◆ What needs to be done
Give back word for word every line from the one that includes "Screen dimensions: 600x600" through the last line of the listing, and nothing besides.

◆ Data supplied
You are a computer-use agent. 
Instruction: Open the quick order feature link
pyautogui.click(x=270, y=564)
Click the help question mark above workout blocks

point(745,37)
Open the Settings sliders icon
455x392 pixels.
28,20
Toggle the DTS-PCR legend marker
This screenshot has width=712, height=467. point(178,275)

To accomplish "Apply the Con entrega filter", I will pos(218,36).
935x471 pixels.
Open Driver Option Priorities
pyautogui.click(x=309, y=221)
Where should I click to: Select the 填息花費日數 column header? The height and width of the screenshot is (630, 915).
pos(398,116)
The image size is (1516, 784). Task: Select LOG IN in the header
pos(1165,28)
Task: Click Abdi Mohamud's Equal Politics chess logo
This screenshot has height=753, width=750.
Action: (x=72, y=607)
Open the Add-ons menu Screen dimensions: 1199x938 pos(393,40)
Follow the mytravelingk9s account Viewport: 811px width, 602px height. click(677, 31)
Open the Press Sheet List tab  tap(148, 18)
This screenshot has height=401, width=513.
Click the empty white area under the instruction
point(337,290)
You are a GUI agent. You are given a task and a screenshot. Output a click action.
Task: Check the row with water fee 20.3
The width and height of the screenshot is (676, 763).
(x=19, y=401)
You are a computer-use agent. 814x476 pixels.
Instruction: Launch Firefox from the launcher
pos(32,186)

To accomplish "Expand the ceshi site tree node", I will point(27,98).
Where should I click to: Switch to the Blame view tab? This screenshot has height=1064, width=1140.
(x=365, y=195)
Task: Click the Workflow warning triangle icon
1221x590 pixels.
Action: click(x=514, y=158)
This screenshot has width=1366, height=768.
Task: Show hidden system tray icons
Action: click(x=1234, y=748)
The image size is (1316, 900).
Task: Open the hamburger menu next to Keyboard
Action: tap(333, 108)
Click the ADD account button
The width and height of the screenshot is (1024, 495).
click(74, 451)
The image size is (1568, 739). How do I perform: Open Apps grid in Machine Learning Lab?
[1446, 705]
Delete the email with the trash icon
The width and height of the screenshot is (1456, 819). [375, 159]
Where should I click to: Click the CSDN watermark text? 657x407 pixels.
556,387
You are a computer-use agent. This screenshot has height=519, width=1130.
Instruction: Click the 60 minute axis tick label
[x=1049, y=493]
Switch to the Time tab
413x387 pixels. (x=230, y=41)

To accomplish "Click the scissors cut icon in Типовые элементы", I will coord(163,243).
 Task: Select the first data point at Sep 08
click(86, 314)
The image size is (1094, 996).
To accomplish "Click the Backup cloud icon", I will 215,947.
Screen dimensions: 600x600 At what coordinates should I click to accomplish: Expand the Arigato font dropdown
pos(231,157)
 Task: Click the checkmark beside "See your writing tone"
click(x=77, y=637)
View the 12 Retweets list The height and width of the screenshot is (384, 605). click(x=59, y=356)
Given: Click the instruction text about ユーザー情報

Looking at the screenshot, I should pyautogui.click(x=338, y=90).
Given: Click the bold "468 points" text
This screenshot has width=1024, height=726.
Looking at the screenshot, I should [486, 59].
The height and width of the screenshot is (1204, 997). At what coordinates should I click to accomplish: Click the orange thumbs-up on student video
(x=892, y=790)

◆ Solution to the exercise
Screen dimensions: 600x600 At what coordinates should I click to accomplish: Expand the Arigato font dropdown
pos(231,157)
 Task: Click the checkmark beside "See your writing tone"
click(x=77, y=637)
View the 12 Retweets list The height and width of the screenshot is (384, 605). click(x=59, y=356)
Given: Click the instruction text about ユーザー情報

Looking at the screenshot, I should pyautogui.click(x=338, y=90).
Given: Click the bold "468 points" text
This screenshot has width=1024, height=726.
Looking at the screenshot, I should [486, 59].
The height and width of the screenshot is (1204, 997). At what coordinates should I click to accomplish: Click the orange thumbs-up on student video
(x=892, y=790)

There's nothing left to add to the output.